HC Deb 13 July 1871 vol 207 cc1624-5

asked the First Lord of the Treasury, Whether any action has been taken on the subjects referred to in the following paragraphs in the Report of the Select Committee on Accounts of Income and Expenditure of the Civil List, which sat in the Session 1837–8:— Although your Committee have not had the means of examining into the subject with the minute attention that would enable them to form a definite opinion, they are inclined to think that by Her Majesty's permission it would be a fit subject for inquiry, to be carried on by the Treasury and the great departments of the Household, whether the several existing offices of pay might not be united and consolidated, and a system simpler, more economical, and equally efficient substituted in their room. Your Committee entirely approve of the principle acted on in all the branches of the ordinary public service, by which sinecures of all descriptions have been abolished on the termination of the existing interests; the Committee consider this principle to be applicable to the departments of the Civil List, they therefore express their hope that with the permission of Her Majesty such inquiries may be instituted by the Treasury and the departments of the Household, and that such directions may be given as will enforce the application of this salutary principle from time to time; and, if any action has been taken on those propositions, whether the result could be communicated to Parliament?

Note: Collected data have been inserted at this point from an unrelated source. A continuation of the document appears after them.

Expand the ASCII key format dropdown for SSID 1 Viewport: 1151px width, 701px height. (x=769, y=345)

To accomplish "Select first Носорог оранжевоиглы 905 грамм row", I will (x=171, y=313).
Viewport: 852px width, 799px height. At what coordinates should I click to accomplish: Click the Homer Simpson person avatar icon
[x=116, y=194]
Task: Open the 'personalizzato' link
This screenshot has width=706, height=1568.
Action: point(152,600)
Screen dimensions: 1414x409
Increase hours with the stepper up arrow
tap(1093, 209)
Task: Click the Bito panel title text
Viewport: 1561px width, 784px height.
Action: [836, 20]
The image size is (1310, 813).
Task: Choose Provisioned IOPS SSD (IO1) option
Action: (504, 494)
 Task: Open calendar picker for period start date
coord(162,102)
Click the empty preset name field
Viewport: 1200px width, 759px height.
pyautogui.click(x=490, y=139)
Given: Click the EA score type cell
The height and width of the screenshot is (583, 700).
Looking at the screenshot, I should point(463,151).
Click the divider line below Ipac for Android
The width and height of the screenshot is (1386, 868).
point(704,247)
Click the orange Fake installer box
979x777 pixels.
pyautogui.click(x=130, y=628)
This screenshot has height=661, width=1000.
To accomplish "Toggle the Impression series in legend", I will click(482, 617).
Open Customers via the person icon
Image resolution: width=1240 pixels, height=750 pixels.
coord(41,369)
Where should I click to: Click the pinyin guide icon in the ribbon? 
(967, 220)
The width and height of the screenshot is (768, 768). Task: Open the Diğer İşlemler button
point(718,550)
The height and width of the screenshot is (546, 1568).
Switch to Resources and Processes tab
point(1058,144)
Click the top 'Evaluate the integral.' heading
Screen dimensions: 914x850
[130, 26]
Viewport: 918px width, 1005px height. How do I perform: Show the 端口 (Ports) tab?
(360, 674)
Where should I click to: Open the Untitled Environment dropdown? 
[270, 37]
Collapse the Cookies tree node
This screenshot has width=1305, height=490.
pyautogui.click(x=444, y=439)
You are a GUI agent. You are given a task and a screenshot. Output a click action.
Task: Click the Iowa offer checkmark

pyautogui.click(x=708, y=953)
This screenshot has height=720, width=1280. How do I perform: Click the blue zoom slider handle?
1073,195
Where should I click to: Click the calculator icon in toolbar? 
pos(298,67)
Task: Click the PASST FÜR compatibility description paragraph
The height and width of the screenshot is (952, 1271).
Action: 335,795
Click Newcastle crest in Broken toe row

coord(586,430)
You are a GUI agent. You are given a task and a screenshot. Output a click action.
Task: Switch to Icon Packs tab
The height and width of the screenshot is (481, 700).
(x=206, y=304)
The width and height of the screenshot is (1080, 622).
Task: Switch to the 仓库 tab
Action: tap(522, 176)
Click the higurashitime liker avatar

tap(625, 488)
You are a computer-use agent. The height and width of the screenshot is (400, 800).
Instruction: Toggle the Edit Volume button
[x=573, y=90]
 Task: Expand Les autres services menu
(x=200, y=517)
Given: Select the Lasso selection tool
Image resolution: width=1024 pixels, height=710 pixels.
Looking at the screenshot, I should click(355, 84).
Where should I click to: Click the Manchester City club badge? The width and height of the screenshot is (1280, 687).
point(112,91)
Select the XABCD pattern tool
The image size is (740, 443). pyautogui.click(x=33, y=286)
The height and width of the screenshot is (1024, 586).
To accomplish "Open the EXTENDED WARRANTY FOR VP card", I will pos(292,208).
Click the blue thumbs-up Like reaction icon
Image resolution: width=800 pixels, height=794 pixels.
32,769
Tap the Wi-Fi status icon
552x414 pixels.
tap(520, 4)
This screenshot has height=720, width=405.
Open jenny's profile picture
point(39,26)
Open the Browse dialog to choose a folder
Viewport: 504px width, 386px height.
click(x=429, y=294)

, in reply, said, he could not exactly state what arrangements had been made with regard to the consolidation of the pay offices of Her Majesty's Household; but he had no doubt the necessary steps in the matter would be speedily taken, and that it might be looked upon as being practically disposed of. As to sinecure offices, the Treasury, while in communication with the Household, pointed out that it would be desirable, in the view of the Government, to draw a line between those offices which were properly sinecure and those which were of an active and responsible nature. That also, as he understood, had been done, and a number of sinecures had been abolished. In regard to others, it had been arranged that they should lapse at the expiration of existing interests. There were, however, a certain number of offices with respect to which he could not say that any positive arrangement had yet been made. He referred to offices which, although they entailed very little duty, were not to be called by the name of sinecure in an invidious sense. They were such offices as that, for instance, of the Poet Laureate, the duties of which, although the duties attached to it were slight, yet had been admirably performed by its present holder. As to offices of that kind which afforded the Crown the means of noticing distinguished merit, the decision must be reserved. In the case of a number of offices properly called sinecure, they were either abolished or arrangements were made for their lapse.